Desde a detecção daquele primeiro foco, foram implementadas novas medidas sanitárias, como a criação de uma nova zona de restrição e controlo, que engloba os concelhos das regiões de Lisboa e Vale do Tejo, Alentejo, Algarve e sete na região Centro.

“Trata-se de um fenómeno recorrente e mais frequente no Verão e no Outono, os períodos de maior actividade do insecto que transmite a Língua Azul”, frisou o Director-Geral de Veterinária, lembrando que “estão em curso medidas de prevenção, como a vacinação obrigatória de ovinos e bovinos que se movimentem para zonas livres [fora da área sujeita a restrições e controlo]”.

Santiago do Cacém e Odemira fazem parte dos 38 concelhos incluídos na campanha de vacinação contra o serótipo 1 da Língua Azul, que arrancou no início de Novembro de 2007.

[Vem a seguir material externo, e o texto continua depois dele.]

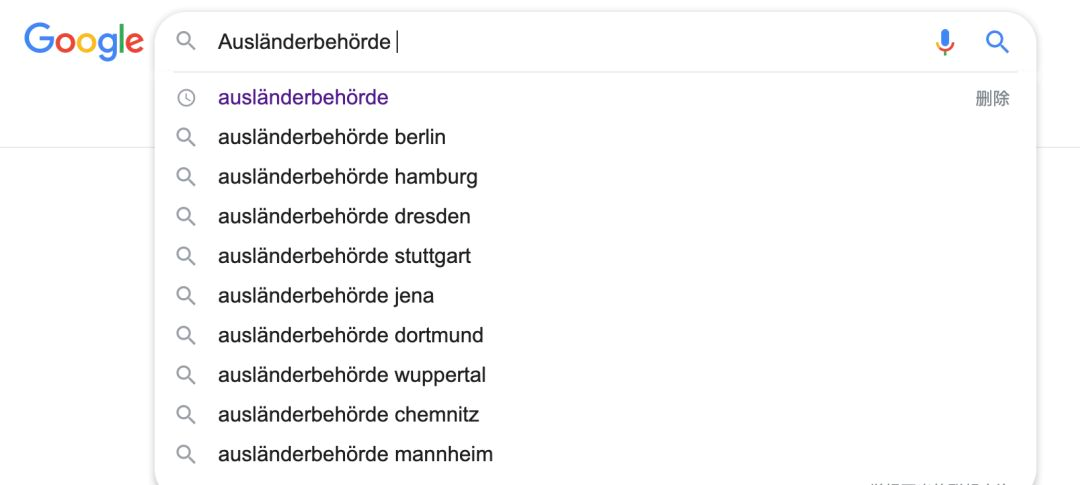The width and height of the screenshot is (1080, 485).
Task: Click the magnifier icon inside search field
Action: coord(186,41)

“A adopção de medidas excepcionais vai depender da evolução da doença”, disse Agrela Pinheiro, precisando que a Direcção-Geral de Veterinária “interditou a participação de gado ruminante” na Feira das Actividades Culturais e Económicas do Concelho de Odemira (FACECO), que começa quinta-feira e vai decorrer até domingo.

“Foi uma medida de precaução para evitar a propagação da doença”, já que a feira vai decorrer “a menos de 20 quilómetros das duas explorações de Odemira onde foram detectados os dois primeiros focos”, justificou o Director-Geral de Veterinária.

Por estas razões, a organização da FACECO “cancelou a exposição e os concursos de gado ruminante previstos”, disse hoje à Lusa o vereador do município de Odemira, Hélder Guerreiro, que lamentou a situação.

“A FACECO deste ano não vai ter uma das suas principais componentes, a pecuária”, lastimou o autarca, precisando que a decisão impediu a participação de “mais de 30 produtores de gado”, que iriam expor no certame os animais que criam no concelho, com destaque para os bovinos Limousine e Holstein Frísia, suínos de raça alentejana, ovinos Merino Branco e caprinos de raça Charnequeira.

No entanto, o autarca elogiou a “pronta actuação” dos serviços veterinários, que “foram rápidos na análise do caso e tomaram a decisão em tempo útil, evitando eventuais problemas para os produtores”.

Apesar de proibirem a presença de gado ruminante, obrigando a cancelar as edições deste ano do concurso nacional de raça bovina Limousine e dos regionais de vaca Holstein Frísia e de cabra Charnequeira, os serviços veterinários autorizaram a exposição de outras espécies de gado, como cavalos.

A Língua Azul é uma doença de origem vírica que infecta todos os ruminantes, mas que apenas se manifesta de forma grave na espécie ovina e não afecta os seres humanos, nem apresenta qualquer impacto para a saúde pública e segurança alimentar.